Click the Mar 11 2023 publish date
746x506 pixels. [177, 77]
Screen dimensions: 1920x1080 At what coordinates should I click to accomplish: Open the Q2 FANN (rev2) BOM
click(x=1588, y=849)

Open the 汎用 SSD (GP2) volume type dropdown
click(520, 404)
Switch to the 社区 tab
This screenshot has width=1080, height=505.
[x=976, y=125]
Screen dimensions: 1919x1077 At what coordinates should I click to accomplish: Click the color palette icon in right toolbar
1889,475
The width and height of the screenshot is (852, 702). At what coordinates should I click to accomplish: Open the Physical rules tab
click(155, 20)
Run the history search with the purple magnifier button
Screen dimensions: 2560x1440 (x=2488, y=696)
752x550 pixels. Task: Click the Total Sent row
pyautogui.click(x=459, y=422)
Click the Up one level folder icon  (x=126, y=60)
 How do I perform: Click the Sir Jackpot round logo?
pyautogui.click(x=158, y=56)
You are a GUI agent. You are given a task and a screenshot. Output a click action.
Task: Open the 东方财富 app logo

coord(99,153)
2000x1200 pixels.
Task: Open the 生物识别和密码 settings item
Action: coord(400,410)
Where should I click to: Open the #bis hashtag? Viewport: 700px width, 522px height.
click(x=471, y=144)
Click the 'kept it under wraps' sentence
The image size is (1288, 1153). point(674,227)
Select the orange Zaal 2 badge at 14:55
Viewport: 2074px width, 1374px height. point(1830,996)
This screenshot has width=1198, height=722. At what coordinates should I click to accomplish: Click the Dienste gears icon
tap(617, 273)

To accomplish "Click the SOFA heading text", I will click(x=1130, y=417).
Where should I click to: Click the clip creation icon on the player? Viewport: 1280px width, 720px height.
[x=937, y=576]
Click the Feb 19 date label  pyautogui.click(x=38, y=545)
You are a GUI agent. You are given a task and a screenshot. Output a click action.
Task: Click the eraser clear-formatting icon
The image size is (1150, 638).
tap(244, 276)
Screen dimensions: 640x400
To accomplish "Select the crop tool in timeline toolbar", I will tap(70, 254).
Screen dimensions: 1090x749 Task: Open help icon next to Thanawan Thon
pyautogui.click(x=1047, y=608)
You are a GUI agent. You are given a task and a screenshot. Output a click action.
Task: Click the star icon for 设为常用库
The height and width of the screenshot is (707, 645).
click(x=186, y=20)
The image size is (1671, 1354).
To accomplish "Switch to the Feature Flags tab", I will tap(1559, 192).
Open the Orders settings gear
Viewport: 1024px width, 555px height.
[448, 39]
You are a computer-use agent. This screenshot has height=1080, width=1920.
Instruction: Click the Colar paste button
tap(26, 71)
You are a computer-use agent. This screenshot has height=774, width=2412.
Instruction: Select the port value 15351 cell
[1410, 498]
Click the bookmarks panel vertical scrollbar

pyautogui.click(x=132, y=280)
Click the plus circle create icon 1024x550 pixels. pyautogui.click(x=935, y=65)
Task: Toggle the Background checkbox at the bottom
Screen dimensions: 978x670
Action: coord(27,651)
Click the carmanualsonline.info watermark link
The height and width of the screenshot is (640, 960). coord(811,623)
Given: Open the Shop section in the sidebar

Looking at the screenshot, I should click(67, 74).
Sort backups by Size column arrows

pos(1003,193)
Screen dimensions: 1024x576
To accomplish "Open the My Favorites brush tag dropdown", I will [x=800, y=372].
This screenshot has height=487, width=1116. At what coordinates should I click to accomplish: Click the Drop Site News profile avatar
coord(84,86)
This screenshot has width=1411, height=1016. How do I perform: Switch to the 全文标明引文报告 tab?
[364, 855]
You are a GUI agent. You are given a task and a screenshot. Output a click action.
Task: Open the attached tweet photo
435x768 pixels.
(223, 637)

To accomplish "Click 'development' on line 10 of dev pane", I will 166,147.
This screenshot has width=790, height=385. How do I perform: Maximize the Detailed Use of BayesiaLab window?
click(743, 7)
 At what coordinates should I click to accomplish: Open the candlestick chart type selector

STATED PROBLEM: Write out all of the data above again, line for line, changing nothing.

TASK RESULT:
Click the Mar 11 2023 publish date
746x506 pixels. [177, 77]
Screen dimensions: 1920x1080 At what coordinates should I click to accomplish: Open the Q2 FANN (rev2) BOM
click(x=1588, y=849)

Open the 汎用 SSD (GP2) volume type dropdown
click(520, 404)
Switch to the 社区 tab
This screenshot has width=1080, height=505.
[x=976, y=125]
Screen dimensions: 1919x1077 At what coordinates should I click to accomplish: Click the color palette icon in right toolbar
1889,475
The width and height of the screenshot is (852, 702). At what coordinates should I click to accomplish: Open the Physical rules tab
click(155, 20)
Run the history search with the purple magnifier button
Screen dimensions: 2560x1440 (x=2488, y=696)
752x550 pixels. Task: Click the Total Sent row
pyautogui.click(x=459, y=422)
Click the Up one level folder icon  (x=126, y=60)
 How do I perform: Click the Sir Jackpot round logo?
pyautogui.click(x=158, y=56)
You are a GUI agent. You are given a task and a screenshot. Output a click action.
Task: Open the 东方财富 app logo

coord(99,153)
2000x1200 pixels.
Task: Open the 生物识别和密码 settings item
Action: coord(400,410)
Where should I click to: Open the #bis hashtag? Viewport: 700px width, 522px height.
click(x=471, y=144)
Click the 'kept it under wraps' sentence
The image size is (1288, 1153). point(674,227)
Select the orange Zaal 2 badge at 14:55
Viewport: 2074px width, 1374px height. point(1830,996)
This screenshot has width=1198, height=722. At what coordinates should I click to accomplish: Click the Dienste gears icon
tap(617, 273)

To accomplish "Click the SOFA heading text", I will click(x=1130, y=417).
Where should I click to: Click the clip creation icon on the player? Viewport: 1280px width, 720px height.
[x=937, y=576]
Click the Feb 19 date label  pyautogui.click(x=38, y=545)
You are a GUI agent. You are given a task and a screenshot. Output a click action.
Task: Click the eraser clear-formatting icon
The image size is (1150, 638).
tap(244, 276)
Screen dimensions: 640x400
To accomplish "Select the crop tool in timeline toolbar", I will tap(70, 254).
Screen dimensions: 1090x749 Task: Open help icon next to Thanawan Thon
pyautogui.click(x=1047, y=608)
You are a GUI agent. You are given a task and a screenshot. Output a click action.
Task: Click the star icon for 设为常用库
The height and width of the screenshot is (707, 645).
click(x=186, y=20)
The image size is (1671, 1354).
To accomplish "Switch to the Feature Flags tab", I will tap(1559, 192).
Open the Orders settings gear
Viewport: 1024px width, 555px height.
[448, 39]
You are a computer-use agent. This screenshot has height=1080, width=1920.
Instruction: Click the Colar paste button
tap(26, 71)
You are a computer-use agent. This screenshot has height=774, width=2412.
Instruction: Select the port value 15351 cell
[1410, 498]
Click the bookmarks panel vertical scrollbar

pyautogui.click(x=132, y=280)
Click the plus circle create icon 1024x550 pixels. pyautogui.click(x=935, y=65)
Task: Toggle the Background checkbox at the bottom
Screen dimensions: 978x670
Action: coord(27,651)
Click the carmanualsonline.info watermark link
The height and width of the screenshot is (640, 960). coord(811,623)
Given: Open the Shop section in the sidebar

Looking at the screenshot, I should click(67, 74).
Sort backups by Size column arrows

pos(1003,193)
Screen dimensions: 1024x576
To accomplish "Open the My Favorites brush tag dropdown", I will [x=800, y=372].
This screenshot has height=487, width=1116. At what coordinates should I click to accomplish: Click the Drop Site News profile avatar
coord(84,86)
This screenshot has width=1411, height=1016. How do I perform: Switch to the 全文标明引文报告 tab?
[364, 855]
You are a GUI agent. You are given a task and a screenshot. Output a click action.
Task: Open the attached tweet photo
435x768 pixels.
(223, 637)

To accomplish "Click 'development' on line 10 of dev pane", I will 166,147.
This screenshot has width=790, height=385. How do I perform: Maximize the Detailed Use of BayesiaLab window?
click(743, 7)
 At what coordinates should I click to accomplish: Open the candlestick chart type selector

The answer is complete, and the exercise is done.